Le compromis engage les deux parties de façon symétrique : vendeur et acheteur sont tenus de conclure la vente. La promesse unilatérale n’engage que le vendeur, qui réserve le bien à l’acheteur pendant une durée déterminée, en échange d’une indemnité d’immobilisation. L’acheteur conserve une option qu’il peut lever ou non.
Que se passe-t-il si l’acheteur ne se rétracte pas dans les 10 jours ?
Passé le délai de rétractation SRU, l’acheteur est définitivement engagé. S’il renonce à la vente sans motif légitime (par exemple sans condition suspensive réalisée à son profit), il perd le dépôt de garantie versé, et le vendeur peut en outre engager une action en exécution forcée ou en dommages et intérêts.
Le vendeur peut-il se rétracter après la signature du compromis de vente ?

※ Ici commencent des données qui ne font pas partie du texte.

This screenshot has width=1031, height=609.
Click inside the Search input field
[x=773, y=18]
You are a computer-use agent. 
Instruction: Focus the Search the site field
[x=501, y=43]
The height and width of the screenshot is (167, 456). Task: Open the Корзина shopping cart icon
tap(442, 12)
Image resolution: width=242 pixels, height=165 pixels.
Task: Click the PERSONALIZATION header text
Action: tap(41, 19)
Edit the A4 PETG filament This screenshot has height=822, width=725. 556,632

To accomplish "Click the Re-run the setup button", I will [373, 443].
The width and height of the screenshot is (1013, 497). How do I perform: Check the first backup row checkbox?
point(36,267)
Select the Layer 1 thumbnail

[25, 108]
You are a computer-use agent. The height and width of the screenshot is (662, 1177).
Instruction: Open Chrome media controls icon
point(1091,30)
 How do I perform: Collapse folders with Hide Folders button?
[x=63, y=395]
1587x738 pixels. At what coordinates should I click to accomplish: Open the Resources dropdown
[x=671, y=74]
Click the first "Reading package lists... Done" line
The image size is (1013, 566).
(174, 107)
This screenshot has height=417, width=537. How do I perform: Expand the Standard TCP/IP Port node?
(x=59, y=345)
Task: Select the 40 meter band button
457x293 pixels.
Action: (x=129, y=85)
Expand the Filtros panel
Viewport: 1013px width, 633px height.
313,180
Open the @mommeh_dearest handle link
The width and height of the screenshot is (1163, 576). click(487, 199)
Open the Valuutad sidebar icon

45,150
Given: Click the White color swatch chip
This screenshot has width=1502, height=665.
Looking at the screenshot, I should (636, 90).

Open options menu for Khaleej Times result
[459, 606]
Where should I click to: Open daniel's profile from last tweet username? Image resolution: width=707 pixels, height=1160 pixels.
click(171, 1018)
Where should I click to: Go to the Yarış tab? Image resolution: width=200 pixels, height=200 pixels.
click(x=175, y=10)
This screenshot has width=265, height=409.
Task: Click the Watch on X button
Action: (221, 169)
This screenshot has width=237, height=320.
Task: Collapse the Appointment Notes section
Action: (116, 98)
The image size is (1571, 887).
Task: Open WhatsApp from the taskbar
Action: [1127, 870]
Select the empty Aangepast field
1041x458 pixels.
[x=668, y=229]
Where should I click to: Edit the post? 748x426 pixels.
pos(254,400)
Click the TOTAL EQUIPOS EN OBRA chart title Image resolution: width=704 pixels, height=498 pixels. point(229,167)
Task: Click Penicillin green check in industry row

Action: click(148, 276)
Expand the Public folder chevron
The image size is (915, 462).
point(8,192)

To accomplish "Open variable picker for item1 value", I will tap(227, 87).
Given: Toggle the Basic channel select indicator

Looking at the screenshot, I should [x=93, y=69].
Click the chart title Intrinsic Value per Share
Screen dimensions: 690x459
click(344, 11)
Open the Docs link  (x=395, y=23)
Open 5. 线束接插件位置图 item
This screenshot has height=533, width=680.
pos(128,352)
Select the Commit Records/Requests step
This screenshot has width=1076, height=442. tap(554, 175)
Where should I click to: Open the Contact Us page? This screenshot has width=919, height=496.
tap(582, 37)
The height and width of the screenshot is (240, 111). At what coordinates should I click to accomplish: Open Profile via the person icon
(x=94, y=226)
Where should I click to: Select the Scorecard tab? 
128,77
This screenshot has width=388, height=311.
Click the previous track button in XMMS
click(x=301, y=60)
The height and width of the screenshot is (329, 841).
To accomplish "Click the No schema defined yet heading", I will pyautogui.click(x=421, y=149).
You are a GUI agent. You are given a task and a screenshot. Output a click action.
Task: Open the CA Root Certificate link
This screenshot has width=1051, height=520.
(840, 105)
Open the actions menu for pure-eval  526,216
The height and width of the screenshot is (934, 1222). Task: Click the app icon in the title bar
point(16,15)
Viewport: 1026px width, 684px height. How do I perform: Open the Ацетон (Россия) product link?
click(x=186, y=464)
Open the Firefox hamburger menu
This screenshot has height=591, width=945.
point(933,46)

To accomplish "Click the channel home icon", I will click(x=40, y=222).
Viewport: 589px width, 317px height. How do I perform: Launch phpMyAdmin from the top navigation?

Non. Le vendeur ne bénéficie d’aucun droit de rétractation légal après la signature du compromis. S’il refuse de signer l’acte authentique, l’acheteur peut saisir le tribunal pour obtenir l’exécution forcée de la vente ou des dommages et intérêts, en application de l’article 1589 du Code civil.
Quand le dépôt de garantie est-il restitué à l’acheteur ?
Le dépôt de garantie est restitué intégralement dans deux situations : si l’acheteur exerce son droit de rétractation dans le délai légal de 10 jours, ou si une condition suspensive (obtention du prêt, par exemple) ne se réalise pas dans le délai prévu. La restitution doit intervenir dans les 21 jours suivant la notification de la rétractation ou du non-accomplissement de la condition.